Diagnostics Factory
In Error Codes For Control Flow, I explained that Zig’s strongly-typed error codes solve the “handling” half of error management, leaving “reporting” to the users. Today, I want to describe my personal default approach to the reporting problem, that is, showing the user a useful error message.
The approach is best described in the negative: avoid thinking about error payloads, and what the type of error should be. Instead, provide a set of functions for constructing errors.
To give a concrete example, in TigerBeetle’s
tidy.zig
(a project-specific linting script, another useful meta-pattern), we
define errors as follows:
const Errors = struct {
pub fn add_long_line(
errors: *Errors,
file: SourceFile,
line_index: usize,
) void { ... }
pub fn add_banned(
errors: *Errors,
file: SourceFile,
offset: usize,
banned_item: []const u8,
replacement: []const u8,
) void { ... }
pub fn add_dead_declaration(...) void { ... }
...
};
and the call-site looks like this:
fn tidy_file(file: SourceFile, errors: *Errors) void {
// ...
var line_index: usize = 0;
while (lines.next()) |line| : (line_index += 1) {
const line_length = line_length(line);
if (line_length > 100 and !contains_url(line)) {
errors.add_long_line(file, line_index);
}
}
}
In this case, I collect multiple errors so I don’t return right away. Fail fast would look like this:
errors.add_long_line(file, line_index);
return error.Tidy;
Note that the error code is intentionally independent of the specific error produced.

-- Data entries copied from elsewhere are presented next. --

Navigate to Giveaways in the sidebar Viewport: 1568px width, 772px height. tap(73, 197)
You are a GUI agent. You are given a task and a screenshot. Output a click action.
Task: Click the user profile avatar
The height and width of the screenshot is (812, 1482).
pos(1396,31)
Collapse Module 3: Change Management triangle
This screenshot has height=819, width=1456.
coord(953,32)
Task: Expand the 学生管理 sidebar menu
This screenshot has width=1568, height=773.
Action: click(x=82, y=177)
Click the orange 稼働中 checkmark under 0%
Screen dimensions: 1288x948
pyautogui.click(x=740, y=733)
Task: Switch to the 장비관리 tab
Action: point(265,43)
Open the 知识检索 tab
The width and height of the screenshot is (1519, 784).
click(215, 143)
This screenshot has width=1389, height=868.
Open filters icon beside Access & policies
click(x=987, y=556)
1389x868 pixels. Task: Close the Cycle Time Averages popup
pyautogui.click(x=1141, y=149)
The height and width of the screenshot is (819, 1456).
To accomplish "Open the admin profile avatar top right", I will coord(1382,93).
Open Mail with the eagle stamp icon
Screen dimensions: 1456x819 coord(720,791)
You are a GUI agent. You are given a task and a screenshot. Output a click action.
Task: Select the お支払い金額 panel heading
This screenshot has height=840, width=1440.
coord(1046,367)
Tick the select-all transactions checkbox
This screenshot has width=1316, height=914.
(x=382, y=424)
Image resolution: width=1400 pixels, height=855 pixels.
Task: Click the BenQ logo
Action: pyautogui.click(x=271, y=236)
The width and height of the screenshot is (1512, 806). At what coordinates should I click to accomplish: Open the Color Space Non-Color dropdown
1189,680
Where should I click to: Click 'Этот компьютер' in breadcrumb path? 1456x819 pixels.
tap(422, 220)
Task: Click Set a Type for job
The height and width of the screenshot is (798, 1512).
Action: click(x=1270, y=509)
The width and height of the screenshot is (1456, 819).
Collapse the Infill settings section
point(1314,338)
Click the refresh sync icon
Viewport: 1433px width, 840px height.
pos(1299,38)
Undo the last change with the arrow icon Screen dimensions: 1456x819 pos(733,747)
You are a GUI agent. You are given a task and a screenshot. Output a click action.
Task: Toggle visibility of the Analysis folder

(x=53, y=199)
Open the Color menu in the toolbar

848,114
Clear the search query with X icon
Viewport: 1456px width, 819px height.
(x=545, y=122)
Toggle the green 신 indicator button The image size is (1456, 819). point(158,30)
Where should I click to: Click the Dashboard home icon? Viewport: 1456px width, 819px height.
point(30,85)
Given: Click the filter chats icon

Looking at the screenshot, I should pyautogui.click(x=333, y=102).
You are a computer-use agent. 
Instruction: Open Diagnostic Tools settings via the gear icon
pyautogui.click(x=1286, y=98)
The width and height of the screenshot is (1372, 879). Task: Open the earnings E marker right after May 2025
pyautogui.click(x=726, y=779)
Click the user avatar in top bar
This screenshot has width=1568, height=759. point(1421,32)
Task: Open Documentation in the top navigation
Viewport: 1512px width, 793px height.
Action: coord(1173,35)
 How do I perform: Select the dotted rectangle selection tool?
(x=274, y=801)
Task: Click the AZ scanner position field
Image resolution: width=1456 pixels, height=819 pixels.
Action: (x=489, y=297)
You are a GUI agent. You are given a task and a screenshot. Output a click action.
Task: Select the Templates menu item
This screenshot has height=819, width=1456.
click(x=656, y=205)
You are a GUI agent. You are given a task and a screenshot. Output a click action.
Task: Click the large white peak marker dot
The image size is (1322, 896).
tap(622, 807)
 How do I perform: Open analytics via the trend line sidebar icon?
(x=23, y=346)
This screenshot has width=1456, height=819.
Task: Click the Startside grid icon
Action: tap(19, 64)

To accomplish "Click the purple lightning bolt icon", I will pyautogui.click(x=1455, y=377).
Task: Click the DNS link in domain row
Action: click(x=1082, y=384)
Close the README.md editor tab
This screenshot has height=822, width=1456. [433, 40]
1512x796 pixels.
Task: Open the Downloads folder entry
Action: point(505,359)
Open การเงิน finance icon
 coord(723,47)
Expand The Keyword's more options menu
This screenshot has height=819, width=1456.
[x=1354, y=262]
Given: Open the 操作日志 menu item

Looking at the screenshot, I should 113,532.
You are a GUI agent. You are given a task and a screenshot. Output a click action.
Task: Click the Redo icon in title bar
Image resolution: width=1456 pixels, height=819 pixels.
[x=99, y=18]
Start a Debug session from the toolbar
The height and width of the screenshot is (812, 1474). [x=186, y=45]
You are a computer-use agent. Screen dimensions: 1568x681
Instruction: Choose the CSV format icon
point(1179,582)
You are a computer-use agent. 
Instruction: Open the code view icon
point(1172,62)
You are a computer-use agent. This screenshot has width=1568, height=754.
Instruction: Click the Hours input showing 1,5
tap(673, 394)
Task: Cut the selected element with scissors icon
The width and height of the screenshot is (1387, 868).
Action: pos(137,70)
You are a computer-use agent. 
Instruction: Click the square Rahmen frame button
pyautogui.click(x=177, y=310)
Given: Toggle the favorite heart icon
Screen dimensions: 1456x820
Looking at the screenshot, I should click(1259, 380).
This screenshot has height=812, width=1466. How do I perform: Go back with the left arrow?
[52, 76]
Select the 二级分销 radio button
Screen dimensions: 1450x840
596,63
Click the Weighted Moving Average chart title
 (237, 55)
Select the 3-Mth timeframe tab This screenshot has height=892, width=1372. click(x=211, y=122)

Some interesting properties of the solution:
- The error representation is a set of constructor functions, the calling code doesn’t care what actually happens inside. This is why the error factory is my default solution — I don’t have to figure out up-front what I’ll do with the errors, and I can change my mind later.
-
There’s a natural place to convert information from the form
available at the place where we emit the error to a form useful for
the user. In
add_bannedabove, the caller passes in a absolute offset in a file, and it is resolved to line number and column inside (tip: useline_indexfor 0-based internal indexes, andline_numberfor user-visible 1-based ones). Contrast this with a traditional error as sum-type approach, where there’s a sharp syntactic discontinuity between constructing a variant directly and calling a helper function. -
This syntactic uniformity in turn allows easily grepping for all
error locations:
rg 'errors.add_'. - Similarly, there’s one central place that enumerates all possible errors (which is either a benefit or a drawback).
A less trivial property is that this structure enables polymorphism.
In fact, in the tidy.zig
code, there are two different representations of errors. When running
the script, errors are directly emitted to stderr. But when testing
it, errors are collected into an in-memory buffer:
pub fn add_banned(
errors: *Errors,
file: SourceFile,
offset: usize,
banned_item: []const u8,
replacement: []const u8,
) void {
errors.emit(
"{s}:{d}: error: {s} is banned, use {s}\n",
.{
file.path, file.line_number(offset),
banned_item, replacement,
},
);
}
fn emit(
errors: *Errors,
comptime fmt: []const u8,
args: anytype,
) void {
comptime assert(fmt[fmt.len - 1] == '\n');
errors.count += 1;
if (errors.captured) |*captured| {
captured.writer(errors.gpa).print(fmt, args)
catch @panic("OOM");
} else {
std.debug.print(fmt, args);
}
}
There isn’t a giant union(enum) of all errors, because
it’s not needed for the present use-case.
This pattern can be further extended to a full-fledged diagnostics framework with error builders, spans, ANSI colors and such, but that is tangential to the main idea here: even when “programming in the small”, it might be a good idea to avoid constructing enums directly, and mandate an intermediate function call.
Two more meta observations here:
First, the entire pattern is of course the expression of duality between a sum of two types and a product of two functions (the visitor pattern)
fn foo() -> Result<T, E>;
fn bar(ok: impl FnOnce(T), err: impl FnOnce(E));
enum Result<T, E> {
Ok(T),
Err(E),
}
trait Result<T, E> {
fn ok(self, T);
fn err(self, E);
}
Second, every abstraction is a thin film separating two large bodies of code. Any interface has two sides, the familiar one presented to the user, and the other, hidden one, presented to the implementor. Often, default language machinery pushes you towards using the same construct for both but that can be suboptimal. It’s natural for the user and the provider of the abstraction to disagree on the optimal interface, and to evolve independently. Using a single big enum for errors couples error emitting and error reporting code, as they have to meet in the middle. In contrast, the factory solution is optimal for producer (they literally just pass whatever they already have on hand, without any extra massaging of data), and is flexible for consumer(s).